Eighty of the Raiders were able to reach the submarines, mostly by churning through pockets of water where the tide was less strong and then heading toward the colored lights on the submarines’ conning towers. Lieutenant Oscar Peatross, one of the first Raiders to make it back to the submarines, described the arrival of the men who followed: “This was no longer a team, but a group of humanoids held together only by the boat they rode and their individual wills to survive. Some had their eyes fixed in a thousand-yard stare and seemed almost catatonic, paddling like automatons.”
Carlson and Roosevelt were among 120 Raiders whose boats were unable to reach the submarines that night.
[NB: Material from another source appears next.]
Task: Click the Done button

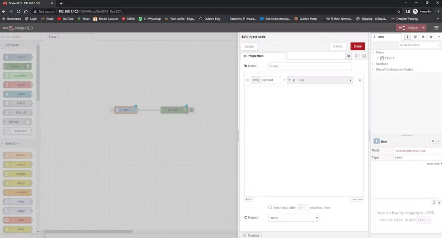Action: pos(357,46)

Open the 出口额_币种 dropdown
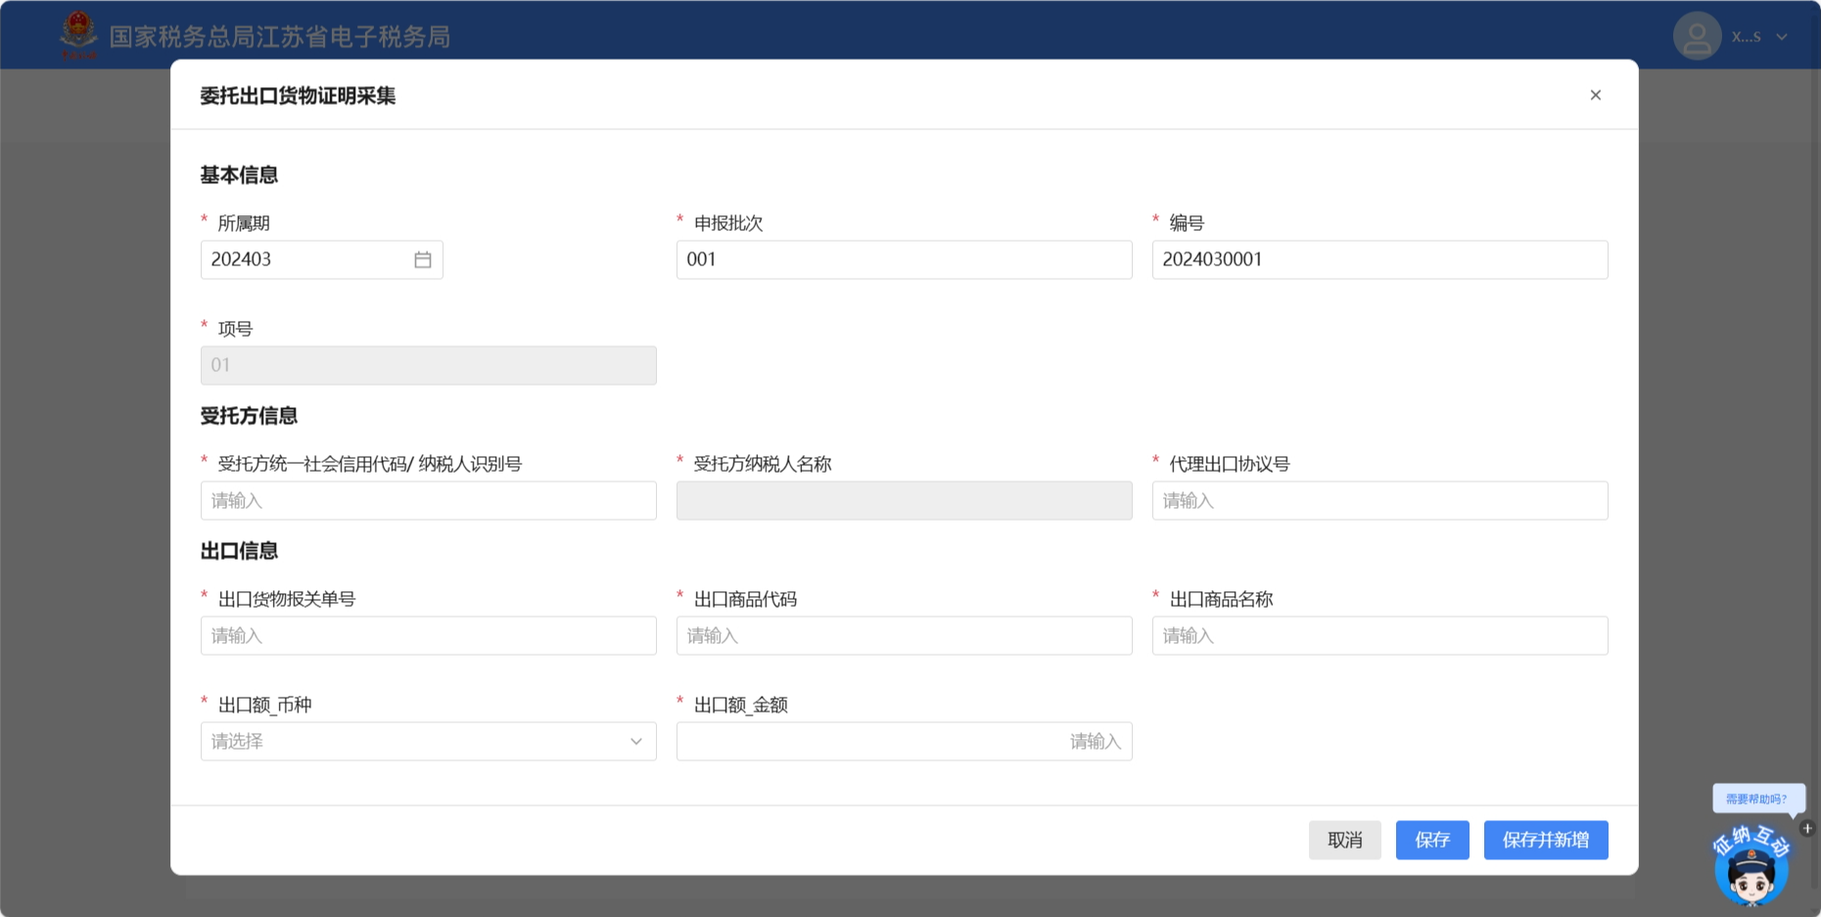click(x=428, y=742)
After the last arm muscles had been drained, Carlson conferred with the other officers on the beach. One man thought it best that they surrender, pointing out that they had little in the way of weapons or ammunition and it was possible that the submarines would depart that night to avoid Japanese aircraft and ships. By some accounts, Carlson accepted this advice and sent a note of surrender to the Japanese, which never arrived because a Raider shot the Japanese soldier to whom the note had been entrusted. Other witnesses, Roosevelt among them, would claim that Carlson never had any intention of surrendering. The Raiders ended up bedding down for the night in the hope of reaching the submarines the next day.
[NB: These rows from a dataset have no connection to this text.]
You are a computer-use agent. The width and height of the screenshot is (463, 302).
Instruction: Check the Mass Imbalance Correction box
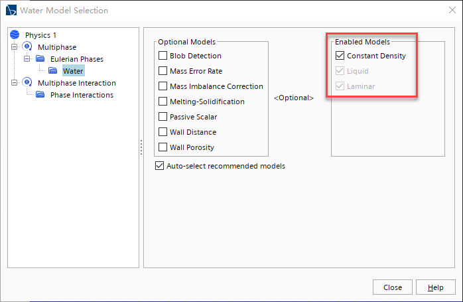[x=163, y=86]
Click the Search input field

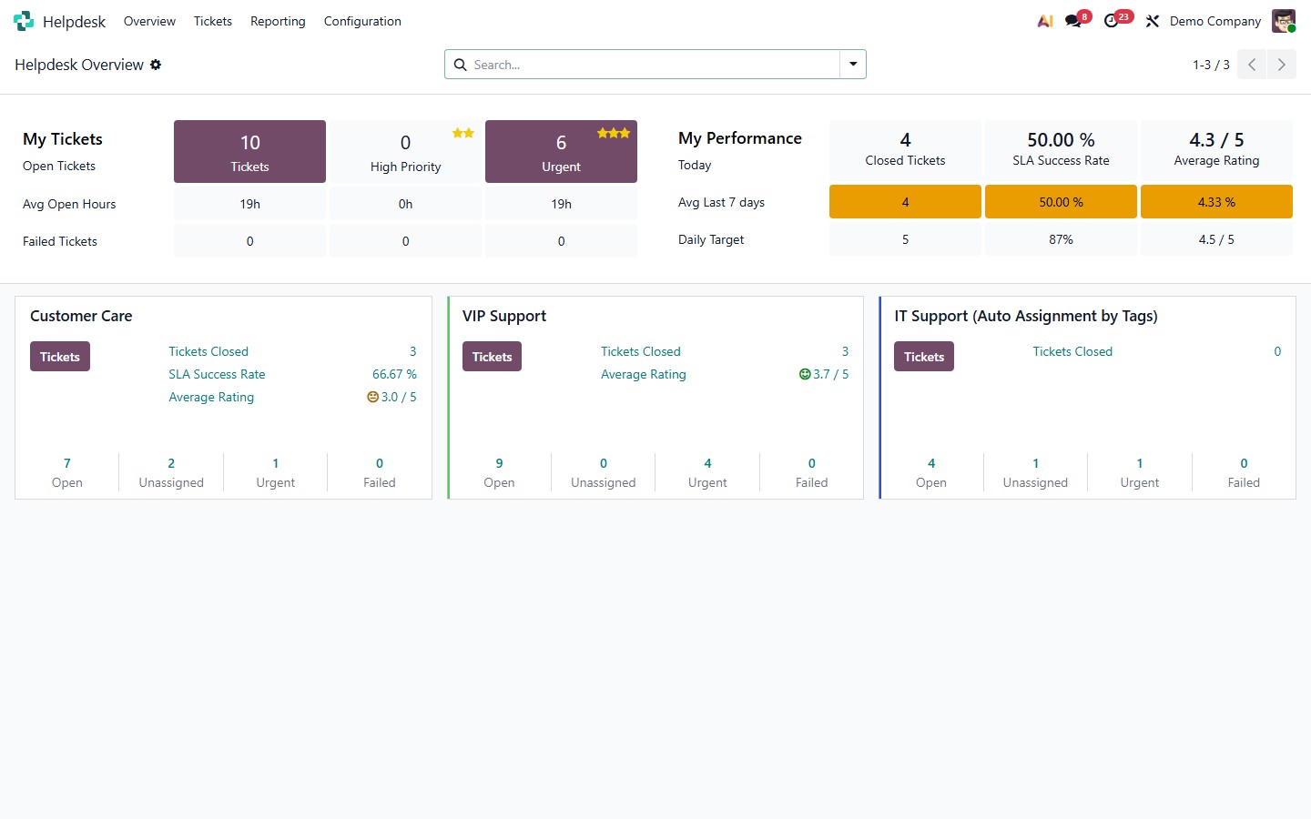[x=637, y=64]
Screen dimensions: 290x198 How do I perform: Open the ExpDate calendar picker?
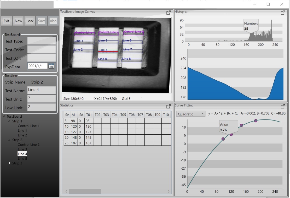pyautogui.click(x=51, y=66)
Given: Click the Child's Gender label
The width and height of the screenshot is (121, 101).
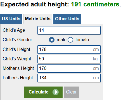Looking at the screenshot, I should tap(17, 40).
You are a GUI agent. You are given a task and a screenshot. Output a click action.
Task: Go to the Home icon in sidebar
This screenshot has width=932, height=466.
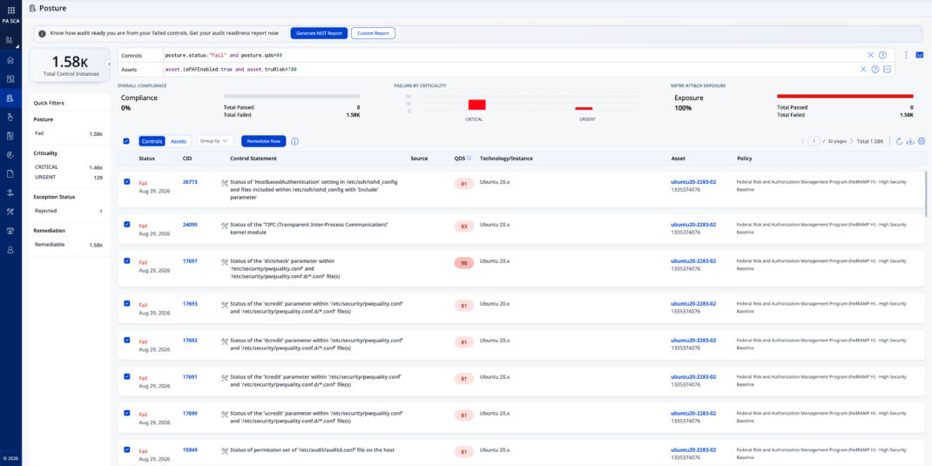click(10, 60)
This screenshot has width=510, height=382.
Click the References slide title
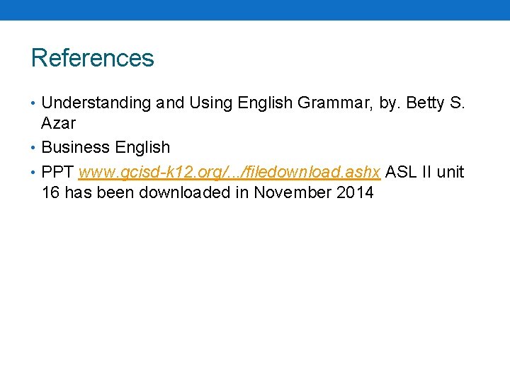[x=93, y=58]
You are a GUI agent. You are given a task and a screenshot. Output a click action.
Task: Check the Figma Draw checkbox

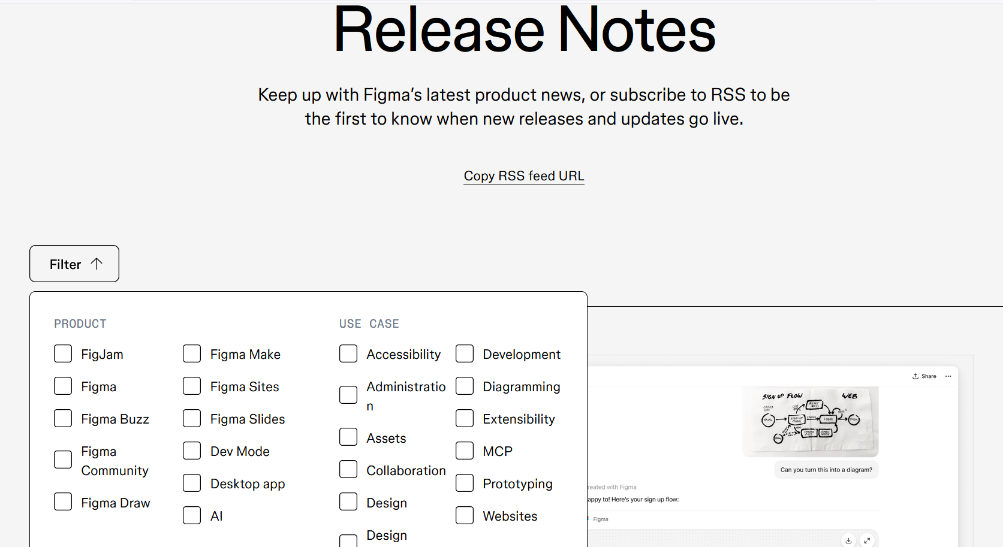point(63,501)
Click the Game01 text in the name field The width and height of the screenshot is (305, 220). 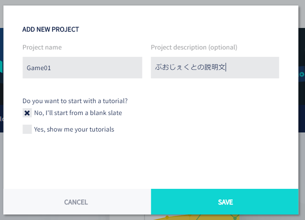click(x=39, y=68)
Lieutenant Le Francois, who had been shot in the shoulder during the fighting, lay down to sleep under the cover of bushes with other wounded Marines. At dawn, he awoke to see a beach filled with what he described as “the most disheartened, forlorn, bloody, ragged, disarmed group of men it had ever been my experience to look upon.” He concluded that “despair had frayed their spirits.” The mood brightened considerably, however, at the sight of an American submarine on the horizon. Despite the very r
eal threat of attack by Japanese aircraft or ships, Commodore John Haines, the task force commander, had decided to keep the submarines offshore to retrieve the remaining Raiders. When asked later why he had left the submarines at risk in the waters off Makin, Haines said matter-of-factly, “I didn’t want to go back to the United States, be taken directly to the President, and tell him why I left his son on the island.”
Attempts to paddle from Makin to the submarines had resumed shortly before dawn. Several boats, including one carrying Captain Roosevelt, reached the submarines in good order. Carlson deemed the risk of exposure to Japanese aircraft too dangerous to continue the evacuation in broad daylight, so he ordered the remaining Raiders to a lagoon on the other side of the atoll, where the ocean was considerably calmer, for an evening departure. Sending out patrols during the morning, Carlson learned that few members of the Japanese garrison remained alive. The Raiders therefore spent the day blowing up the radio stations and military facilities that they had come to destroy in the first place. Industrious search crews found a general store, from which they confiscated men’s silk underwear, Japanese beer, and American corned beef. The Raider medical staff took possession of Japanese medical supplies, including high-quality surgical instruments of German manufacture that were put to immediate use on the wounded. The most impressive prize, at least in the judgment of the Raiders, was the samurai sword of the dead Japanese commander. Search parties also located the bodies of eighteen Raiders killed in action the previous day, whose burial they outsourced to the local police chief in exchange for American weapons and fifty US dollars.